# Audio Moderation System: Personal Information Detection

This notebook demonstrates a mock audio moderation system that processes audio recordings to detect and flag personal information disclosure. The system uses Gemini for transcription and analysis, with PydanticAI for structured output handling.

## Setup and Dependencies

In [None]:
import os
from pathlib import Path
from typing import List, Optional
from enum import Enum

import soundfile as sf
from dotenv import load_dotenv
from pydantic import BaseModel, Field
from pydantic_ai import Agent

# Load environment variables
assert load_dotenv("../.env"), "Couldn not load ../.env"
assert "GEMINI_API_KEY" in os.environ, "GEMINI_API_KEY not found in environment variables"

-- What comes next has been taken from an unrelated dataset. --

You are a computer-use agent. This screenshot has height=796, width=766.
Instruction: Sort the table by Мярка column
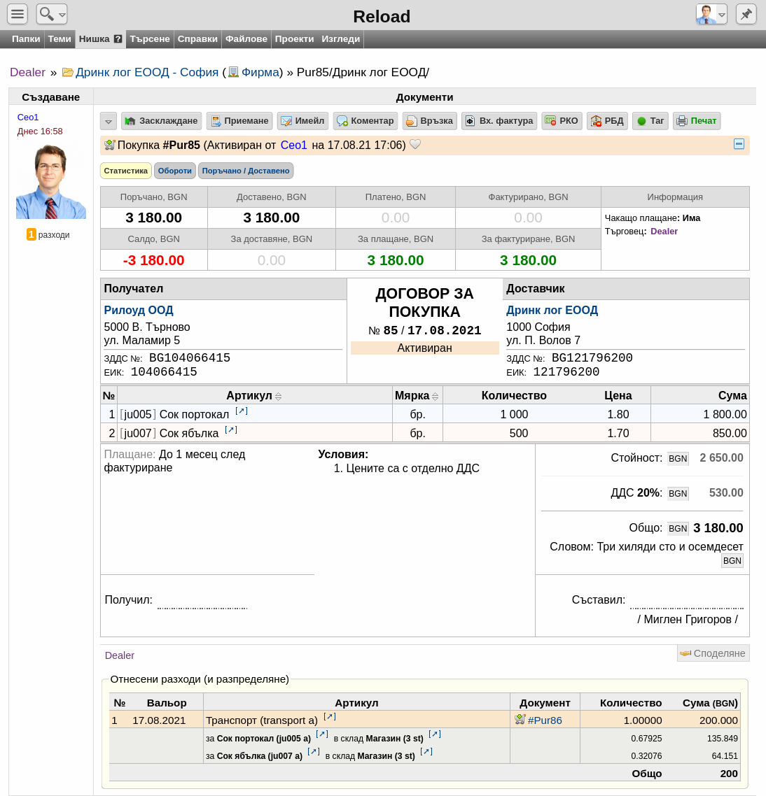coord(417,395)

# Only needed on the Udacity workspace. Comment this out if running on another system.
os.environ['HF_HOME'] = '/voc/data/huggingface'
os.environ['OLLAMA_MODELS'] = '/voc/data/ollama/cache'
os.environ['HF_HUB_OFFLINE'] = '1'
os.environ['PATH'] = f"/voc/data/ollama/bin:/voc/data/ffmpeg/bin:{os.environ.get('PATH', '')}"
os.environ['LD_LIBRARY_PATH'] = f"/voc/data/ollama/lib:/voc/data/ffmpeg/lib:{os.environ.get('LD_LIBRARY_PATH', '')}"

import nest_asyncio
nest_asyncio.apply()

## Data Models and Policy Definitions

Let's assume that a company has a policy preventing people from exchanging customer information during unsecured calls or communications. This could be a possible schema for that:

In [None]:
from typing import Literal


class ViolationType(str, Enum):
    PHONE_NUMBER = "phone_number"
    EMAIL_ADDRESS = "email_address"
    SSN = "social_security_number"
    ADDRESS = "physical_address"
    CREDIT_CARD = "credit_card_number"
    DATE_OF_BIRTH = "date_of_birth"


class PolicyViolation(BaseModel):
    violation_type: ViolationType
    detected_text: str
    timestamp_start: Optional[float] = None
    context: str = Field(description="Surrounding context where violation was detected")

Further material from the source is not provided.